Training Models on Task Datasets (Commands and Configurations)
LAVIS provides scripts to pre-train and finetune supported models on standard language-vision tasks, stored at lavis/run_scripts/
.
To replicate the experiments, just run these bash scripts. For example, to train BLIP model on the image-text retrieval task with MSCOCO dataset, we can run
bash run_scripts/blip/train/train_retrieval_coco.sh
Inside the scripts, we can see
python -m torch.distributed.run --nproc_per_node=8 train.py --cfg-path lavis/projects/blip/train/retrieval_coco_ft.yaml
where we start a pytorch distributed training on 8 GPUs (you may change according to your own hardware setup). The --cfg-path
specifys a runtime configuration file, specifying
the task, model, dataset and training recipes.
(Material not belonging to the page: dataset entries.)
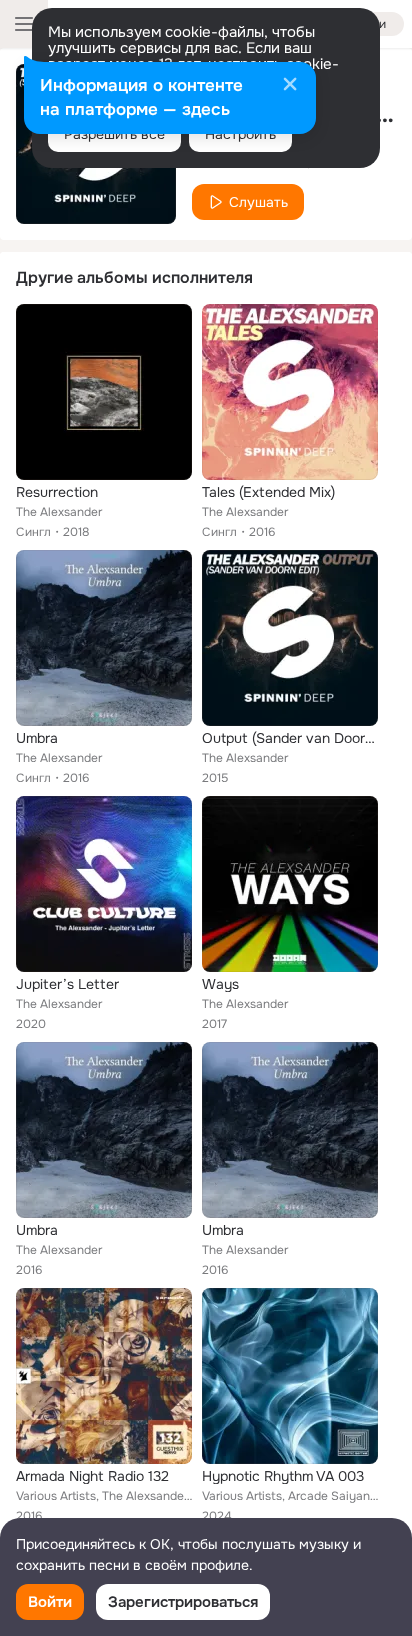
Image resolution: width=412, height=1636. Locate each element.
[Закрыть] (290, 86)
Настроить (240, 134)
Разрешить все (114, 134)
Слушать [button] (258, 202)
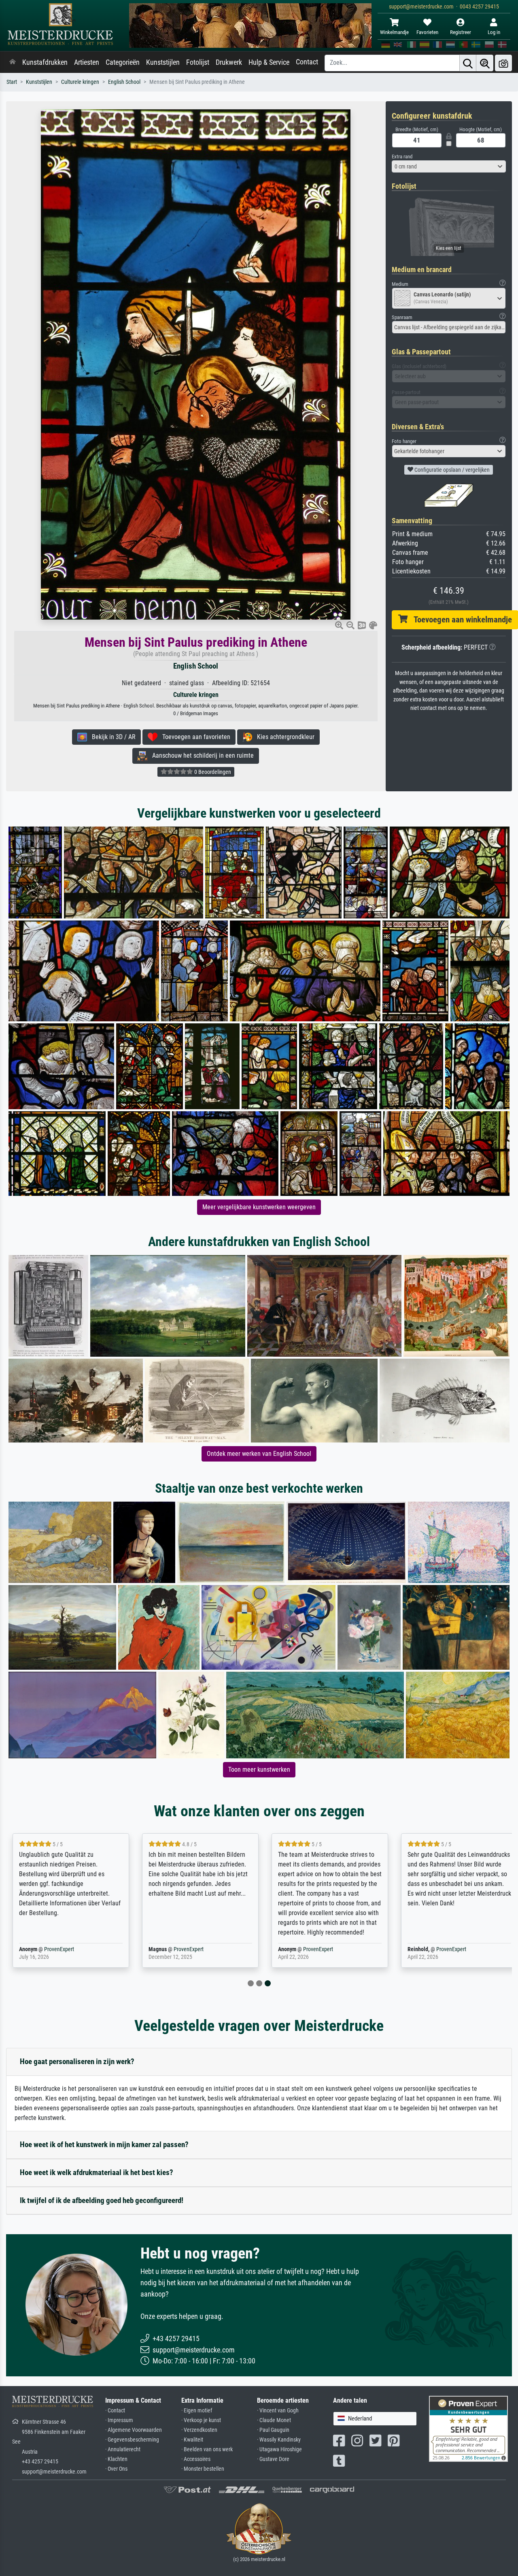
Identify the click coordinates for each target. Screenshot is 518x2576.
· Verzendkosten (199, 2430)
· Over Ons (116, 2468)
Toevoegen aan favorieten (193, 737)
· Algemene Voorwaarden (133, 2430)
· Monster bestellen (202, 2468)
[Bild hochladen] (503, 63)
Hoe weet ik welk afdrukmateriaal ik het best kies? (96, 2172)
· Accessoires (195, 2459)
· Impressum (119, 2420)
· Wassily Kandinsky (279, 2439)
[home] (12, 62)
Available options and their descriptions are as below.
Model Configurations |
Functionalities |
---|---|
arch |
name of the model from the model zoo
default: task-dependent
|
model_type |
the type of the model (e.g., base)
default: task-dependent
|
load_pretrained |
load pretrained weights
default: True (for finetuning task) | False (for pretraining task)
|
load_finetuned |
load task-specific finetuned weights
default: False (for finetuning task) | True (for evaluation)
|
pretrained |
URL or local path which stores the pretrained model, defined in the default model configuration file
default: task-dependent
|
finetuned |
URL or local path which stores the finetuned model, defined in the default model configuration file
default: task-dependent
|
Dataset Configurations |
Functionalities |
---|---|
vis_processor |
pre-processing of visual input
default: task-dependent
|
text_processor |
pre-processing of text input
default: task-dependent
|
build_info |
dataset information including the storage location, defined in the default dataset configuration file
default: task-dependent
|
Runtime Configurations |
Functionalities |
---|---|
task |
name of the task
default: task-dependent
|
lr_sched |
learning rate schedular
default: linear_warmup_cosine_lr
|
init_lr |
initial learning rate (after warmup)
default: task-dependent
|
min_lr |
final learning rate after decay
default: task-dependent
|
warmup_lr |
starting learning rate for warmup
default: init_lr (no warmup)
|
lr_decay_rate |
learning rate decay per epoch for step_lr_shedule
default: 0.9
|
warmup_steps |
number of steps for learning rate warmup
default: 0
|
max_epoch |
total number of training epochs
default: task-dependent
|
weight_decay |
weight decay coefficient for the optimizer
default: 0.05
|
batch_size_train |
batch size during training
default: task-dependent
|
batch_size_eval |
batch size during evaluation
default: task-dependent
|
seed |
pseudo random number generator seed
default: 42
|
output_dir |
directory to store logs, results and checkpoints
default: task-dependent
|
resume_ckpt_path |
path of the checkpoint to resume training from
default: None
|
evaluate |
only perform evaluation without training
default: False
|
train_splits |
dataset splits used for training
default: [“train”]
|
valid_splits |
dataset splits used for validation
default: [“val”]
|
test |
dataset splits used for test
default: [“test”]
|
device |
use cpu or gpu (cuda)
default: cuda
|
world_size |
number of processes participating in the job
default: 1
|
dist_url |
URL specifying how to initialize the process group
default: “env://”
|
distributed |
use distributed training
default: True
|
amp |
use automatic mixed precision training
default: False
|
Text Generation Configurations |
Functionalities |
---|---|
max_len |
maximum number of text tokens to generate
default: 20 (for image captioning)
|
min_len |
minimum number of text tokens to generate
default: 5 (for image captioning)
|
num_beams |
number of beams to perform beam search
default: 3
|
Multimodal Retrieval Configurations |
Functionalities |
---|---|
negative_all_rank |
collect negatives from all processes for the image-text matching loss
default: True (for coco)
|
k_test |
number of retrieval candidates ranked from contrastive similarity
default: 256 (for coco)
|